After the last line was filled in, I began to feel transformed. The thick makeup made me feel almost invulnerable, like a superhero, causing my innate shyness to miraculously melt away. As I paced back and forth in six-inch-high Charles Jourdan heels, the band's manager gave a pep talk about standing up straight, not watching the audience and looking like I belong there.
Then the road manager led us out into the dark tunnel that led to the stage area of this one-time Ice Arena. I trailed behind the other four, charged with adrenaline and bravado, and actually followed the band right up the stairs to the stage, almost forgetting that my part — "four minutes or one song, whichever came first" wouldn't come until the end of the set.
"OK, you're on!" the band's road manager finally shouted, pushing me on stage. Unbelievable as it may seem, the 5,000-plus crowd of writhing teen-agers seemed to melt away and I felt instantly at ease on the two-foot-high stage. At once, I was taken over by the thundering bass and throbbing drums, and I began to bob and gyrate instinctively, holding my red Fender guitar (that they refused to plug in) "low and sexy" as Paul Stanley instructed.
Once out under the lights, I dogged Paul's every move, getting into the macabre calisthenics of the act. "I wanna rock and roll and party every day," I shouted into the mic, realizing that the crowd had absolutely no idea who I was or, even worse, they didn't even realize that there was an extra KISS member. I remember thinking the only difference is I was the only KISS member with breasts. And to tell you the truth, I'd always thought it would stay that way.
The next morning, after we said our hasty good-byes in the hotel coffee shop, Gene Simmons said over his shoulder, "Whenever you feel like putting on that makeup again, give us a call."
I never got around to making that call. Instead, the band called Hallie Eisenberg to put on the makeup in my stead. No, it gets worse. The little brat had a professional makeup artist who slaved over 3½ hours to get Hallie to look the part.
"I got to choose what I wanted.
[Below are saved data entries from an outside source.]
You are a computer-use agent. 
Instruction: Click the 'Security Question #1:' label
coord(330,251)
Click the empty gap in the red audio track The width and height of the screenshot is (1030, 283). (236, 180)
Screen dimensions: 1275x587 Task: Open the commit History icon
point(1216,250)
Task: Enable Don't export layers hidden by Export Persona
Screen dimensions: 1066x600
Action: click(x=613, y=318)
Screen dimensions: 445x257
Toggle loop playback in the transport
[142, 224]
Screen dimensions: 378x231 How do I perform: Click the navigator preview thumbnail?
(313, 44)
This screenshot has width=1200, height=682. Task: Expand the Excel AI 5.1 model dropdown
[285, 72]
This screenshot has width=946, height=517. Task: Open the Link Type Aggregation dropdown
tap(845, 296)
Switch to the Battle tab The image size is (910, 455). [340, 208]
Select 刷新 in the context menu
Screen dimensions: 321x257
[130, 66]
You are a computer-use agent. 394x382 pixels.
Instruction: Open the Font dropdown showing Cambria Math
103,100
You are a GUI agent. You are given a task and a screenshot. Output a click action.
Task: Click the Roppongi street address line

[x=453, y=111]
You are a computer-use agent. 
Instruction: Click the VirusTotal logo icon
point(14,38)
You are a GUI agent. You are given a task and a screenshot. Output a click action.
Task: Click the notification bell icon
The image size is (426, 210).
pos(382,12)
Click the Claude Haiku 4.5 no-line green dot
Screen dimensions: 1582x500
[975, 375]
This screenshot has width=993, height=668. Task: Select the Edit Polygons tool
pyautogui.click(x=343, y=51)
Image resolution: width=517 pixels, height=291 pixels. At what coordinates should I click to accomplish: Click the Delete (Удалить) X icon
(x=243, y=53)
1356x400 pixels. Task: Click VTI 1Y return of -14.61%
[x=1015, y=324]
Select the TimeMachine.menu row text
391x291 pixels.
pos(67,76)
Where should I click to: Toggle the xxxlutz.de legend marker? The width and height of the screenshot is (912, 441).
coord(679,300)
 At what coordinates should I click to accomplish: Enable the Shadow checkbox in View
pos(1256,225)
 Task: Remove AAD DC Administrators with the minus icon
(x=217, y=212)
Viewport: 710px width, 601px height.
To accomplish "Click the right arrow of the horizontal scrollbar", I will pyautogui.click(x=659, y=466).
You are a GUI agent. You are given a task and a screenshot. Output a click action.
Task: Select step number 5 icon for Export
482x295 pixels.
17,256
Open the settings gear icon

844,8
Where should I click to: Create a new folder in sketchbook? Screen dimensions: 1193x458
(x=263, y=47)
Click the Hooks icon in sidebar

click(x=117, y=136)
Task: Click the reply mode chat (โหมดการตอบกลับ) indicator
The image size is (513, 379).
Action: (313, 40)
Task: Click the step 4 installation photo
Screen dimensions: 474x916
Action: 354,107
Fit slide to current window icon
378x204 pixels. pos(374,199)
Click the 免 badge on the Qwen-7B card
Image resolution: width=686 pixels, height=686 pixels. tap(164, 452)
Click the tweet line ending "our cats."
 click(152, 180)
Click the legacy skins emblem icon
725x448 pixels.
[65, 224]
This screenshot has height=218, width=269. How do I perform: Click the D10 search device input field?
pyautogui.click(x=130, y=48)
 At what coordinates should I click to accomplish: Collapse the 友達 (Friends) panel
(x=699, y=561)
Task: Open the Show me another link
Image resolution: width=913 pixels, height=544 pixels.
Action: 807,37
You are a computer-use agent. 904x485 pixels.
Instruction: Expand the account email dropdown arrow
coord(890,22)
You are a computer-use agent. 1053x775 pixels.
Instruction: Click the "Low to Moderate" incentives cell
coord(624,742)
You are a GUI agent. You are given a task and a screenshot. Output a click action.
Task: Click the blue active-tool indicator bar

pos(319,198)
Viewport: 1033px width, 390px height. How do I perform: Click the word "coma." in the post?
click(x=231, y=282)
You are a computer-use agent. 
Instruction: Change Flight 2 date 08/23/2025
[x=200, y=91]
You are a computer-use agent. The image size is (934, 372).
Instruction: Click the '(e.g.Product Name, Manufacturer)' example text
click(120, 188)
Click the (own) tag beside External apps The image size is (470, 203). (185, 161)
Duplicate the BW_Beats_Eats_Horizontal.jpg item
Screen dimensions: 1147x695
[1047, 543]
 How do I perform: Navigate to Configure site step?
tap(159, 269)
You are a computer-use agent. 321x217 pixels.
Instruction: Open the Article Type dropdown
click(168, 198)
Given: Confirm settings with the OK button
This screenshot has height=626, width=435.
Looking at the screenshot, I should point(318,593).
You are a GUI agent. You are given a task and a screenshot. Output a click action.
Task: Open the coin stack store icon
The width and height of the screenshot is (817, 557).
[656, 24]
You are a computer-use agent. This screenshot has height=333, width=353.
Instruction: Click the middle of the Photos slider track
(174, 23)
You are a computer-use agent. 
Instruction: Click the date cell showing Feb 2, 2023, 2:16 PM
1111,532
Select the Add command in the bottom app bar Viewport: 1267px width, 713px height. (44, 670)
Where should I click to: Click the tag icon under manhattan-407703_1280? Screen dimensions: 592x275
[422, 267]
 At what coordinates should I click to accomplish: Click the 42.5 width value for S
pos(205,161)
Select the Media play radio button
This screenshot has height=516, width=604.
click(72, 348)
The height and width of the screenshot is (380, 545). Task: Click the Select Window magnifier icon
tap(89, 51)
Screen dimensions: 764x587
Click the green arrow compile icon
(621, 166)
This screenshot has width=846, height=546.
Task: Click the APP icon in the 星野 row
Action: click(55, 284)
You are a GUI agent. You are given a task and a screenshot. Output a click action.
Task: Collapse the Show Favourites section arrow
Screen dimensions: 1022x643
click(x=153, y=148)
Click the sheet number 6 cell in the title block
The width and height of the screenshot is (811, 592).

But of course I chose the same thing everyone else did," Eisenberg tells me between not-so-adorable hiccups, when I finally got her on the phone. No having to suffer looking like a wayward Picasso like I did. Eisenberg chose a smallish tasteful star and a single lightning bolt.
"So you got to look like Paul and Ace," I tell her.
"Oh? I did? OK," she says from her New Brunswick, N.J., home, where she lives with her mother, Amy, a former clown, and her 23-year-old brother, Jesse, who stars on the Get Real sitcom.
Eisenberg, a Mariah Carey and Spice Girls fan, had never seen KISS or heard KISS or even owned a KISS record before she met them. While a source at Pepsi says the band members scared her because they were so tall, the actress demurs, and explains, "No, I wasn't scared, but the first time everybody thought I was." She insists, "When I got up there, they put earplugs on me, so I had a scared face because I was trying to read lips because I couldn't hear anything." Yeah, sure.
Much to my delight, Hallie tells me that they didn't plug in her guitar either, but she did get some guidance from the guys. "Gene Simmons showed me how they dance on stage, and showed me that thing he does with his tongue. Did you see me do that, too, at the end of the commercial?"
As for the makeup, three days later she was still sporting the blue eye shadow, even though her mother doesn't allow her to wear makeup yet. "I actually liked it," she says. "I didn't want to take it off."
Yeah, that's what we all think in the beginning.
Jaan Uhelszki is one of the founding staff of CREEM, Detroit's legendary rock magazine. She currently is a daily news reporter for Rolling Stone Online as well as a contributor to USA Today, Mojo and Associated Press. This is her first story for UnderWire.